Il Milan non ha soldi. Ds Mirabelli: "Sarà un mercato a saldo zero"

Il direttore sportivo rossonero confessa che in questo momento "non sappiamo cosa abbiamo in tasca. È come quando hai fame, guardi il portafoglio e non sai se mangiare un panino oppure il caviale. Sarà un mercato a saldo zero"

"Non stiamo prendendo in considerazione acquisti perché non sappiamo cosa abbiamo in tasca. Sarà un mercato a saldo zero". È la sintesi dell'intervista rilasciata a Sky dal direttore sportivo del Milan, Massimiliano Mirabelli. Il dirigente rossonero, dopo i "bagordi" dell'estate 2017, dovrà stringere la cinghia. Colpa dello stato di crisi in cui versa il presidente Yonghong Li, che non ha rimborsato al fondo Elliott i 32 milioni di euro pattuiti. Intanto per il Milan si aprono diversi scenari. Ma il mercato incombe.

Nel giro di un anno, la dirigenza rossonera è passata da un estremo all'altro. Se nel 2017 il tandem Mirabelli-Fassone aveva fatto conquistare al Milan il titolo di regina del mercato, grazie a investimenti per 200 milioni di euro, quest'anno bisogna stringere la cinghia. Lo ha ammesso il direttore sportivo rossonero, che intercettato dai microfoni di Sky ha detto la verità ai tifosi del Diavolo. "Non stiamo prendendo in considerazione acquisti perché non sappiamo cosa abbiamo in tasca. Come quando hai fame, guardi il portafoglio e decidi se mangiare un panino con la mortadella o caviale e champagne. Lo sapremo solo quando avremo fatto qualcosa in uscita", ha confessato Mirabelli, facendo riferimento alle possibili cessioni di Suso e Donnarumma. Perché oltre ai pochi soldi presenti in cassa, il Milan deve sottostare ai parametri del Fair-play finanziario, che al momento costa ai rossoneri l'esclusione dall'Europa League, in attesa dell'esito del ricorso al Tribunale di Losanna (Tas).

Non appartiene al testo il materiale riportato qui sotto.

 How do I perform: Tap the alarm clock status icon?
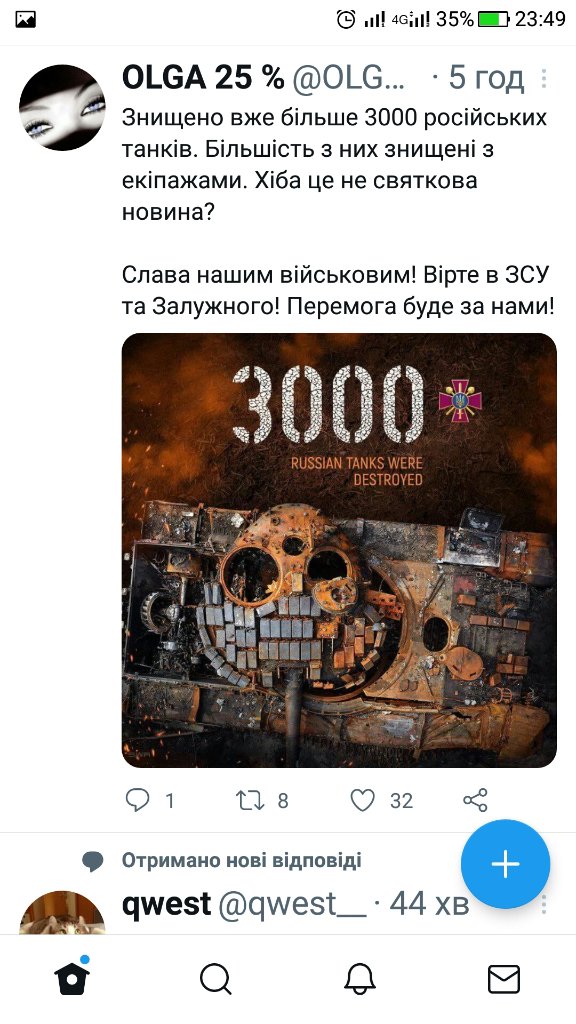[346, 20]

Il ds rossonero ha ammesso che ci saranno pochissimi movimenti di mercato, e non solo per i noti problemi finanziari. Colpa anche della scarsa liquidità messa a disposizione da Yonghong Li, oltre alle mancate entrate derivanti - con ogni probabilità - dall'estromissione dalle Coppe. "Rispetto all’anno scorso ci è arrivata qualche entrata in meno, magari dalla Cina, o perché non faremo l’Europa League. Dovremo fare un mercato a saldo zero. Non andrà via e non arriverà nessuno se non chi vuole Gattuso. Faremo solo acquisti di qualità, a costo di restare quelli che siamo", ha confessato Mirabelli, che fino a oggi ha portato a Milanello due giocatori acquistati a parametro zero - Reina e Strinic - e il giovane croato Halilovic dall'Amburgo. Sempre forte l'interesse per Zaza del Valencia, ma prima il Milan deve vendere. Resta in piedi l'ipotesi della cessione di Kalinic all'Atletico Madrid. I soldi provenienti dalla società madrilena servirebbero proprio per finanziare il colpo Zaza.